### Consigna 1
Según el fragmento sobre la ópera de Germán Romero, ¿cómo se llamaba inicialmente la forma de representación que hoy se llama ópera?
### Consigna 2
En el fragmento sobre la ópera de Germán Romero, cambia "fábula" por "leyenda" y copia el pasaje que empieza en las palabras "Fotos: Pedro Massa" y termina tras "para muchas óperas.".

### Fragmento del texto
# # # # # # #

Fotos: Pedro Massa Geded/Cortesía de La Rendija Teatro
Para una forma de representación acuñada por el arte de los sonidos hace poco más de cinco siglos y que inicialmente era llamada fábula o drama musical, “Tu cuerpo partido o veinte días negros” de Germán Romero aparece –¿o nace?– desde afectos que tienen, a mi parecer, mayor relación con esas antiguas denominaciones para el género hoy llamado ópera. Pareciera que la potencia de una memoria, las posibilidades de un sentido de pertenencia social como evidente resultado de la catarsis colectiva producto de la Guerra de Castas[1], y un universo personal de peculiar originalidad, vulneran la convencional y lineal aproximación narrativa que sirve como estructura y sustento para muchas óperas.

# # # # # # #

### Material de consulta
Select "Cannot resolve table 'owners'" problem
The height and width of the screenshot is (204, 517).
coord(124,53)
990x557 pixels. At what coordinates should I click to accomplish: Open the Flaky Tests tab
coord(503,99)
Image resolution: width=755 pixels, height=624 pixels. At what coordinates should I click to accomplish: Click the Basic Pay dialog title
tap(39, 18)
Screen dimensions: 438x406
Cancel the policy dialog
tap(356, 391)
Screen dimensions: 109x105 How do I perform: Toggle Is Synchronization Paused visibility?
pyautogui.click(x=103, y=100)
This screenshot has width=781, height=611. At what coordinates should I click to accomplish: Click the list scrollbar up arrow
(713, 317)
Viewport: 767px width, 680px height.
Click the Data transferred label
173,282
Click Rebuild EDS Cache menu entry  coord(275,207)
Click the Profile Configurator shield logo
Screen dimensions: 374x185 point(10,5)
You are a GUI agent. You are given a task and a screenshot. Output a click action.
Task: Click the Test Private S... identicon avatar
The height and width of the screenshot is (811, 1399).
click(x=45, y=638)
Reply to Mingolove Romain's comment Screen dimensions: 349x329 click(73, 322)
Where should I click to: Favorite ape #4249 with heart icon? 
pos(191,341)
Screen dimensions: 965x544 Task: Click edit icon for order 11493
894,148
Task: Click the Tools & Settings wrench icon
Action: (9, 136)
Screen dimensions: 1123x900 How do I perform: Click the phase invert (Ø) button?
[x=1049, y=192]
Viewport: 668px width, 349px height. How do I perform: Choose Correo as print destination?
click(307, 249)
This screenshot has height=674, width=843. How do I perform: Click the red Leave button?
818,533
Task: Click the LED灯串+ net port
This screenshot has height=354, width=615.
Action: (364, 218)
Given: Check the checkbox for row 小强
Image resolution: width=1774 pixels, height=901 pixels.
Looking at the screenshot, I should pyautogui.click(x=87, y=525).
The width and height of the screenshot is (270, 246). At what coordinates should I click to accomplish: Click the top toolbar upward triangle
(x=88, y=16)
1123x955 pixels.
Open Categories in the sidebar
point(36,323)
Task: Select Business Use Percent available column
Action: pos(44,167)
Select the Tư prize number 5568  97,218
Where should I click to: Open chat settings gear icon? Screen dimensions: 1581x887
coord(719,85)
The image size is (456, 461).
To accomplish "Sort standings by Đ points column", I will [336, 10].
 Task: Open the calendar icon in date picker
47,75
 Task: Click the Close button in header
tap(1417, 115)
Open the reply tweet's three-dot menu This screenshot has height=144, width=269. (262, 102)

# # # # # # #

### Respuesta 1
Fábula o drama musical.

### Respuesta 2
Fotos: Pedro Massa Geded/Cortesía de La Rendija Teatro
Para una forma de representación acuñada por el arte de los sonidos hace poco más de cinco siglos y que inicialmente era llamada leyenda o drama musical, “Tu cuerpo partido o veinte días negros” de Germán Romero aparece –¿o nace?– desde afectos que tienen, a mi parecer, mayor relación con esas antiguas denominaciones para el género hoy llamado ópera. Pareciera que la potencia de una memoria, las posibilidades de un sentido de pertenencia social como evidente resultado de la catarsis colectiva producto de la Guerra de Castas[1], y un universo personal de peculiar originalidad, vulneran la convencional y lineal aproximación narrativa que sirve como estructura y sustento para muchas óperas.